Thursday, November 6, 2008

Real India

India is as diverse country as one can be. Everything changes practically every hundred kilometers, including food, clothing, rituals, language/dialect, customs and culture. So it’s not surprising that ultra modern hotels and shopping malls and slum and poverty both constitute India in equal right. Yet, there is a feeling in some of us that modern India is not real India. What that means can be good question to start with. Sometimes it seems that we are so enamored of our poverty and underdevelopment that any progress seems violation of sacred past. Of course, we, here means those who are not poor. However, real reason, I suspect, is that progress robs India of its Indianness since because of whatever reasons progress has come to mean western methods and cultures. We have not been able to completely assimilate progress with Indianness, some of which is just not possible, and other is not attempted.
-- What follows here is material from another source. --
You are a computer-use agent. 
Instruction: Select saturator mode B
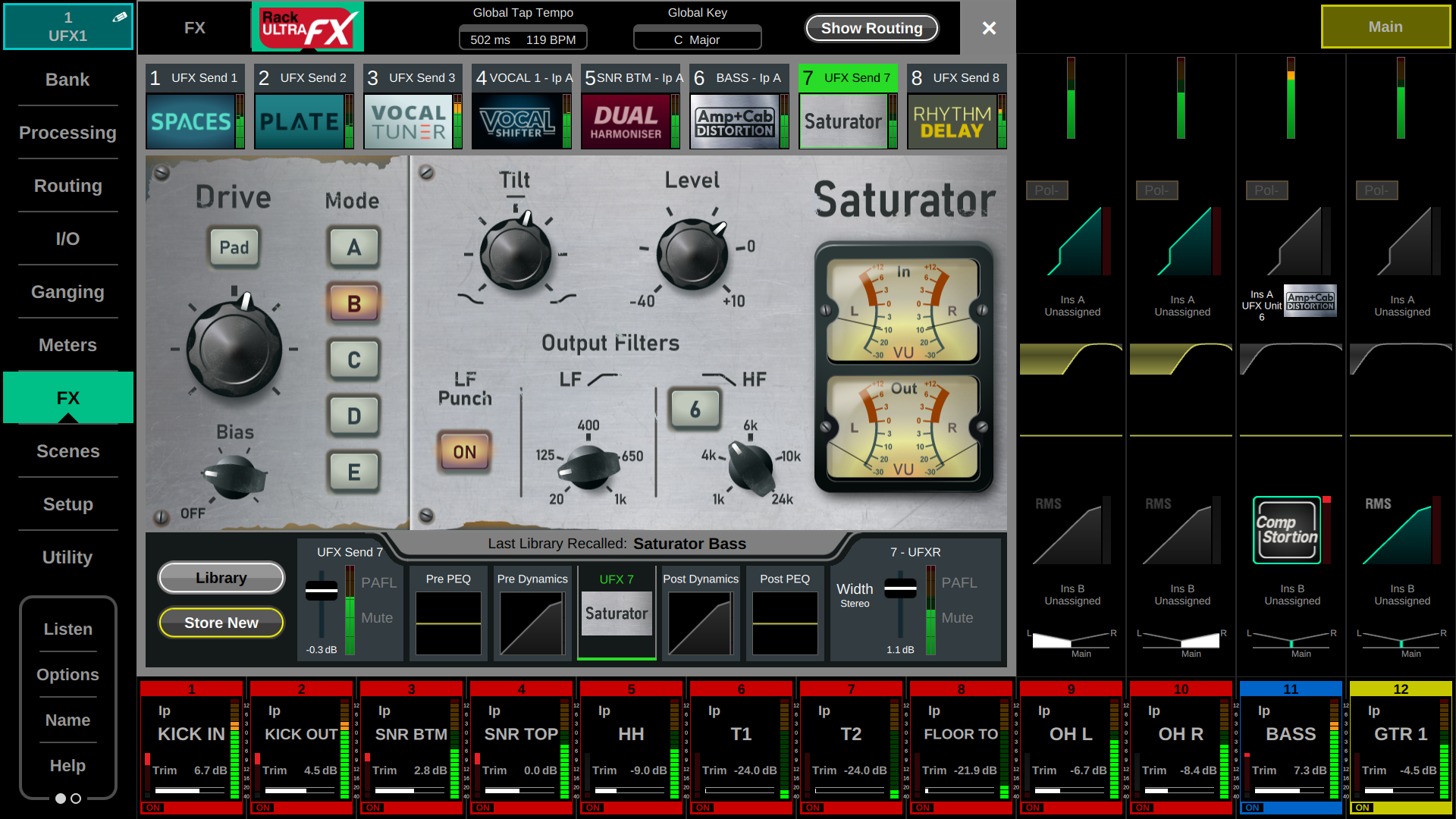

Whatever be reason, I feel at peace and am very happy whenever I am at railway station or in train. Railways of India represent a interesting picture of the country. Railways bring out juxtaposition and amalgamation of people, normal people, who are still Indian in many ways. It’s not really easy for me express myself but somehow I feel educated folks are sometimes so cut off from Indianness that seeing normal people is a joy. A joy, some may correctly critique, only those can express who don’t have to live in that Indianness everyday, a some kind of from the top view.

It’s not often I see women in Saris or Salwar Kurta in college campus or in offices. Seeing women is these dresses gives me peace knowing that someone is still holding on to elements of our culture. Children in public places appear more enjoyable to me than those brought up in strict polite mannerism in upper class households. To large extent, I find pleasure because I see my childhood in that. Our family travelled through rail enough that I see my family in any normal family. Regular people who think that drinking coffee at Cafe Coffee Day with 50/- is prohibitively expensive and buy food from street vendors. Regular people who mind spending 100/- for a lunch or dinner. Regular people who carry their drinking water with them. Regular people who carry achaar and pooris with them. Regular people whose notion of privacy has not cut them off from the humanity around them.

I think more than real or normal India, it is desire for simpler past, a nostalgia of earlier times, which makes me find pleasure in their company. I don’t know why, really. Though, I enjoy watching other people — which is one reason that psychology is odd man out in category of things I write — and railway crowd is best place to do that.